The "self-preservation" and "turf protection" that the Journal references are not unique to political institutions. Indeed, they plague every business in our economy larger than a sole proprietorship. For some reason, many media members seem under the impression that every for-profit enterprise is a money-making machine where each employee gladly sacrifices himself for the company's greater good.
As anyone
who's ever run a company knows, it doesn't work that way. All but the best employees have "self-preservation" as their primary impulse. As a boss, you know you'll never have to face the day when an employee comes into your office and says, "You know, I'm not making much of a contribution here, and the company would be better off without me. So even though I have no other job prospects, no looming unemployment benefits, and no likely means of financial sustenance, here's my resignation." The "turf-battles" that the Journal references are merely one of the more pernicious manifestations of this self-preservation instinct.

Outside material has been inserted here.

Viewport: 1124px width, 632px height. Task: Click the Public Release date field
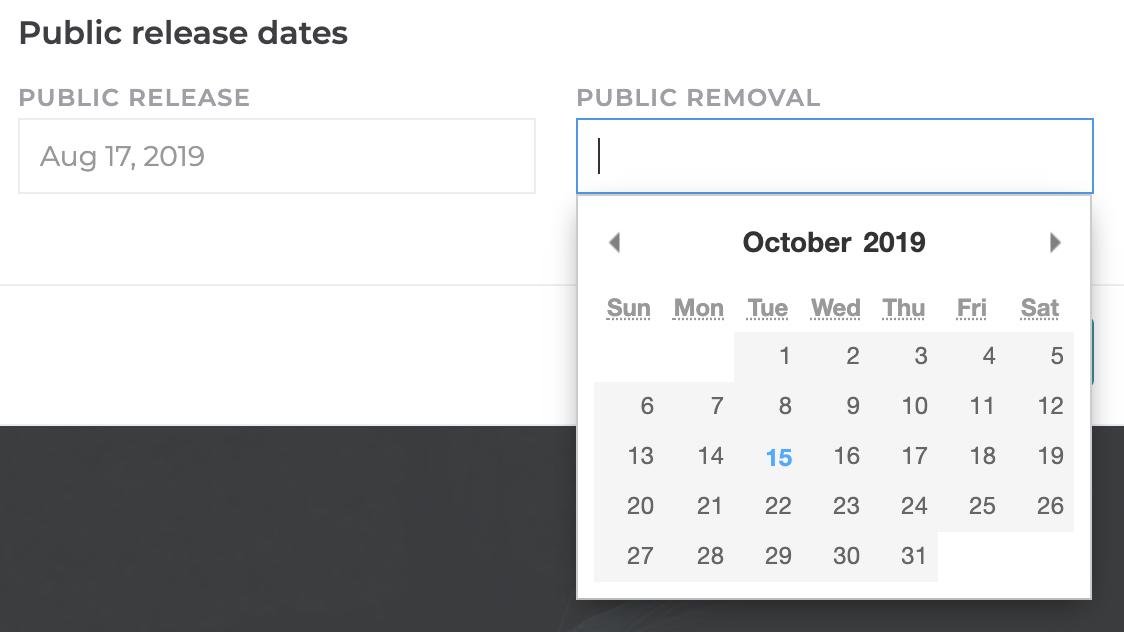point(276,156)
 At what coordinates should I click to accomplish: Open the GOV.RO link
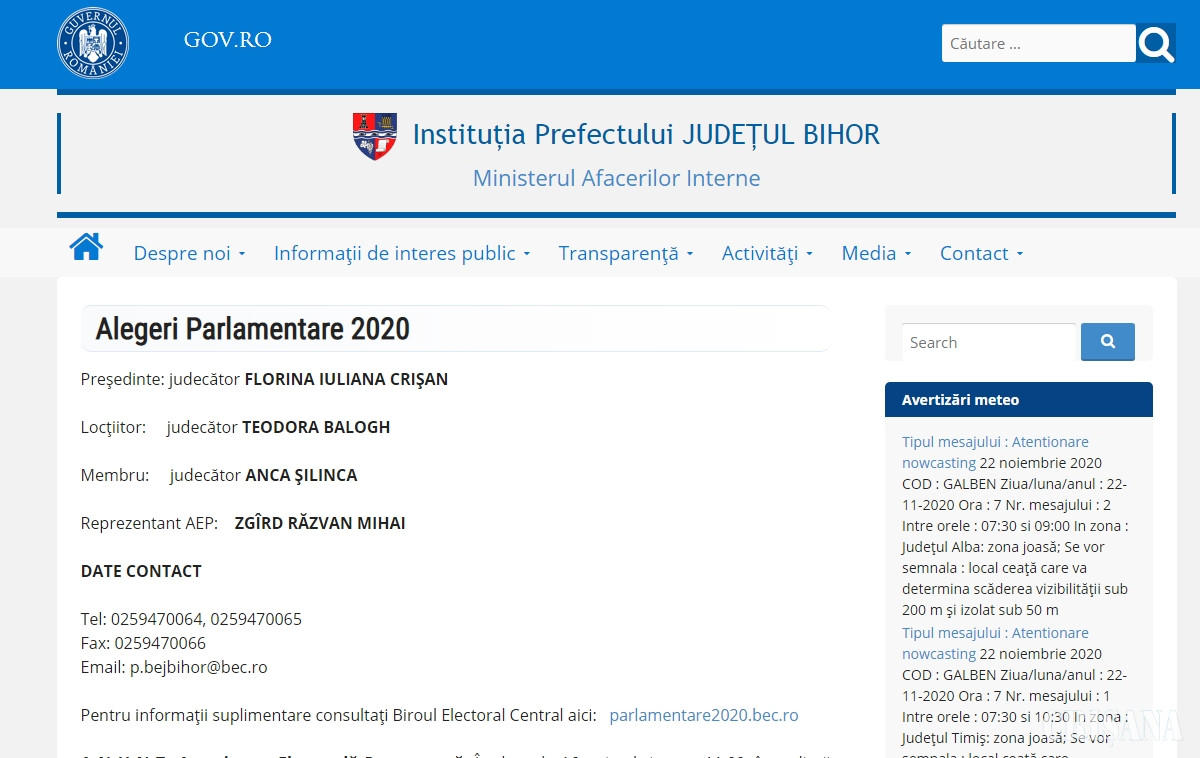227,40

IT'S INTERESTING how so many journalists have such a skewed perspective on private companies. Many commentators and politicians who harbor antipathy to the Romney campaign have pointed out the putative differences between private industry and government agencies. But human nature does not somehow suspend itself in the private sector.
Okay, a lot of media members and politicians have never worked in an organization that seeks profit with the ruthless, single-minded focus that most companies need to have in order to survive. But can't they at least look around at the companies they know about? Don't they see unions showing more concern for their members' "self-preservation" than their employers' profits?
One of the canards used against the Romney campaign is that "private sector techniques" would never work in government agencies. But successful "private sector techniques" are usually little more than 10 percent vision and 90 percent competent management. If a large for-profit company had a division that went rogue (not to mention incompetent) like the CIA has the past seven years, the Board of Directors would fire the CEO if he failed to either reform that division or euthanize it while handing off its pressing responsibilities to a part of the company that could capably handle them.